Trump provokes incredulity and some guffaws while Sanders seeds twinges of the heart by evoking dreams of fairness that no nation has ever reached and few social philosophers think attainable.
Each might incite passions and fierce fervor among slices of America’s electorate and some onlookers around the world. But the damage being inflicted to the example and practice of democracy is enormous.
This damage is not easily reparable. The risk now is that the Trump, Sanders and Hilary Clinton mud fights will defame American democracy so profoundly as to push others towards alternatives allowing the authoritarian Chinese and Russian systems to gain admirers across the world.
Worse still, more admiration for the unfolding nightmare of totalitarian theocratic systems similar to Iran or the Islamic State no longer seems farfetched especially if American democracy persists in covering itself in disrepute.
Now Trump is demonstrating that making America great again is a pipe dream since President Trump would have little of the greatness of character capable of bestowing prestige upon America as a nation or stirring admiration for the American people.
Sanders is demonstrating that the future we can believe in will have a Democratic Party that we can no longer believe in because the loathing of Hilary Clinton he deliberately stokes among his loyalists will make the fissures too deep to be papered over.
Most countries practice democracy as best they can and sometimes against great odds. They have long admired and sought to emulate the two party system that has formed the bedrock of US democracy since the American Constitution’s birth.

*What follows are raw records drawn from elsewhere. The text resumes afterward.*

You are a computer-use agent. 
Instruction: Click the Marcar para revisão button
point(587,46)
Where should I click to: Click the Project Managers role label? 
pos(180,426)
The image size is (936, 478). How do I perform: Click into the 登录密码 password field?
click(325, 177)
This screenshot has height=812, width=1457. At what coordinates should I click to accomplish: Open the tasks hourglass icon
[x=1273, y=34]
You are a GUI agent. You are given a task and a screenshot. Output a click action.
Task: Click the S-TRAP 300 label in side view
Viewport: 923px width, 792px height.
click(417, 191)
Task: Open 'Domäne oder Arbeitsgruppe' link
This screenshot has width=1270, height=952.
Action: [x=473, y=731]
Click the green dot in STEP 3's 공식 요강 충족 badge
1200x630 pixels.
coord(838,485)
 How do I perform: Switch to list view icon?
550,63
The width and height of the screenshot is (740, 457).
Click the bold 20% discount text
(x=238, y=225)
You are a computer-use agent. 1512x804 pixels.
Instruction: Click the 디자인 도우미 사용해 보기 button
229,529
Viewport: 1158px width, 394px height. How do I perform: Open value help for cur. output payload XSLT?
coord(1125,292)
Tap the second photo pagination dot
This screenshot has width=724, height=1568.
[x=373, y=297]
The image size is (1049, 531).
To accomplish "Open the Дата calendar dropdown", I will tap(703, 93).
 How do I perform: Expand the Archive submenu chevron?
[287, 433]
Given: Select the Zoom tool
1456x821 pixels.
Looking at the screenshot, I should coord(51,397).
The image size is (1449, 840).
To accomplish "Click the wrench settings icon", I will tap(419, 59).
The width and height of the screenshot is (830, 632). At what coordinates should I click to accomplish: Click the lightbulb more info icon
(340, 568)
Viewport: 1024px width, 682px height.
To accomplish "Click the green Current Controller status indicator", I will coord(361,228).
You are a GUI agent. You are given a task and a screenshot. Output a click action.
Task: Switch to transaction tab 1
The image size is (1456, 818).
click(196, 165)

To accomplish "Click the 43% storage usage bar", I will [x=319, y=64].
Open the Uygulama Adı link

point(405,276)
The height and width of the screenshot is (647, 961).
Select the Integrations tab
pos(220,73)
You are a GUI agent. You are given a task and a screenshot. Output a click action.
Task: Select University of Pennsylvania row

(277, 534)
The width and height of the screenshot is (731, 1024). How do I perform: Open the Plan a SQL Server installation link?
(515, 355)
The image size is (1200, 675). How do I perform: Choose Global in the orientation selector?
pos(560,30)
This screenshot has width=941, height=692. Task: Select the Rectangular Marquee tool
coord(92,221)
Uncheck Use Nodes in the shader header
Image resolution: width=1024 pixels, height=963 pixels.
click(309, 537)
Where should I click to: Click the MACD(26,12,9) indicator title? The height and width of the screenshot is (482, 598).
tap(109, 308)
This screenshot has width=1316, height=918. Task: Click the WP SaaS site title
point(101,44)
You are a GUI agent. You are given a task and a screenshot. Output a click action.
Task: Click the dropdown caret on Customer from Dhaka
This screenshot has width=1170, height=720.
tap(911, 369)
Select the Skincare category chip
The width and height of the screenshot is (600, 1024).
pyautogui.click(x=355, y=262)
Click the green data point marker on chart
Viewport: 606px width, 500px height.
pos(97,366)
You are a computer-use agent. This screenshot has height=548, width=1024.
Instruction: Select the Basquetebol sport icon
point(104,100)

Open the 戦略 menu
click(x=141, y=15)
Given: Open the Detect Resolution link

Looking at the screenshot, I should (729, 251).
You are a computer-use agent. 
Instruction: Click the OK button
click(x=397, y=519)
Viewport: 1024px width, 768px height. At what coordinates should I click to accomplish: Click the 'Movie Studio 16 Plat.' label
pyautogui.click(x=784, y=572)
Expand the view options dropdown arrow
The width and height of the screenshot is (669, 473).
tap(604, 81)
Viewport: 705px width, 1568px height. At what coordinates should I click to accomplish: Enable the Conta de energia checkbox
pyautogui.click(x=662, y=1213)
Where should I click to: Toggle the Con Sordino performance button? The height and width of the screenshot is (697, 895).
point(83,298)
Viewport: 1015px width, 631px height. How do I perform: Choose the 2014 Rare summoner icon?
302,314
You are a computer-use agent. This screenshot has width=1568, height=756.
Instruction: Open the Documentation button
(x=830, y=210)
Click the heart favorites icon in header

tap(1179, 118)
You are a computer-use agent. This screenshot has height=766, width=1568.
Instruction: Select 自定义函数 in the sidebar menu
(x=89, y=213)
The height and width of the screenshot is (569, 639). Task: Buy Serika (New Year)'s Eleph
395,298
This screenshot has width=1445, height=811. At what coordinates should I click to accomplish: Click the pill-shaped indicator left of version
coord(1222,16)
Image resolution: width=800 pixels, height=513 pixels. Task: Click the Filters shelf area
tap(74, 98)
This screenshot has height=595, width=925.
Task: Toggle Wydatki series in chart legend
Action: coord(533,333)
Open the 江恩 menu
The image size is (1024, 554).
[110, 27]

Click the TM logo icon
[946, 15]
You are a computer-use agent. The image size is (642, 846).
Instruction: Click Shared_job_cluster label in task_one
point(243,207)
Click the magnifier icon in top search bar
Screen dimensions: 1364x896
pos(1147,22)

Suddenly, Trump and Sanders are punching gaping holes into the two-party system. Their populist pugilism from the right and left has badly fragmented America’s bedrock.
Both the Republican and Democratic parties may not remain much more than sieves bereft of even fig leaves of policy platforms that kept each party unified within predictable parameters for decades.
Absent those platforms, neither party would inspire the loyalty that comes from people rallying around ideas they admire to form communities capable of advancing their standard bearers inside America or in other countries.
There is nothing admirable about the Clinton camp’s rage at Sanders’ tenacity despite her convincing lead in delegate numbers or his derision of her qualifications and claim at CNN on Thursday that there was “no way” she would lose the nomination to him.
Rowdiness at the recent Nevada state convention and Clinton’s waffling over the booby-trapped Sanders call for a debate ahead of California’s primary on June 7 add to concerns about the Democratic Party’s future cohesion.
Despite her obvious superiority over Trump as an experienced leader, Clinton is still struggling to be perceived as a more trustworthy person or convince her Party and its usual supporters to cross the chasms carved by Sanders to jointly face Trump.
Even if Trump manages to coalesce the Republican Party establishment, many still loathe him and would come on board only to avoid another Democratic Presidency. That underlines the fragility of his campaign’s foundations and potential presidency.
Only US citizens vote in American elections but they are also the world’s elections because their results touch all crannies of humankind, since the US military, corporations and currency dominate the globe.
No country, not even powerful China and Russia, lies beyond the reach of financial pain imposed by US Presidents and Congress, the predations of American corporations or the menace of US military power.
Many countries aspire to democracy, some are struggling to stabilize it and others like China and Russia are promoting alternative models of governance to erode American influence by attracting nations towards their authoritarian alternatives.
The denouement of US elections so far offers few inspiring signals to the vast majority of peoples struggling under governments that give them little or no influence over how they are ruled.